La dette publique française atteint 65% du PIB au premier trimestre

Le besoin de financement des administrations publiques, au sens du traité de Maastricht, a augmenté de plus de 33 milliards d'euros au premier trimestre. La Cour des comptes s'est déjà inquiétée du dérapage des comptes publics.

Sévère piqure de rappel pour le gouvernement. La dette des administrations publiques françaises a augmenté de 33,7 milliards d'euros (soit de 1,3%) au premier trimestre 2007 par rapport au dernier trimestre 2006, atteignant fin mars 1.175,9 milliards d'euros, soit "approximativement" 65% du PIB, indique ce vendredi l'Insee. Fin décembre 2006, la dette n'atteignait que 63,7% du PIB.

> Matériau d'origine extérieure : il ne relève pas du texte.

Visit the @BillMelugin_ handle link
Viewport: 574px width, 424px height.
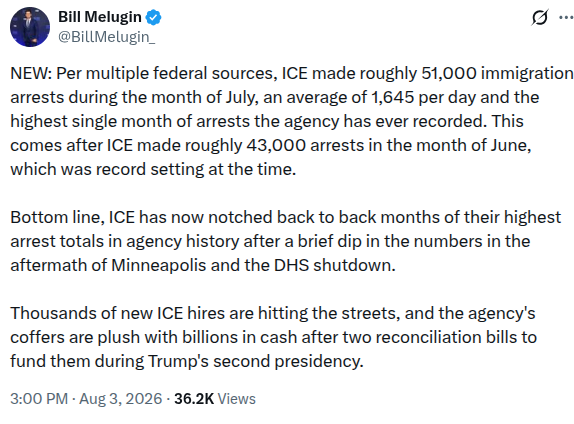tap(107, 37)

La dette de l'Etat a progressé de 31,1 milliards d'euros sur les trois premiers mois de l'année et celle des organismes de sécurité sociale de 7,6 milliards. La dette des administrations publiques locales a diminué, comme c'est traditionnellement le cas au premier trimestre, de 4 milliards d'euros contre une baisse de 2,9 milliards un an plus tôt, précise l'Insee dans son communiqué. La dette des organismes divers d'administrations centrales (ODAC) a diminué de son côté de 1 milliard.

Outre la dette de l'Etat (915,1 milliards d'euros à fin mars), la dette publique au sens du traité de Maastricht prend en compte celle des administrations de sécurité sociale (48 milliards), des administrations publiques locales (123,4 milliards) et des ODAC (89,5 milliards). La France continue donc à dépasser la limite préconisée en matière de dette dans la zone euro, à 60% du PIB.

La Cour des comptes avait tiré la sonnette d'alarme il y a une dizaine de jours en soulignant que le déficit de l'Etat avait connu une "aggravation sensible" sur les quatre premiers mois de l'année, entraînant une "rapide remontée de la dette financière".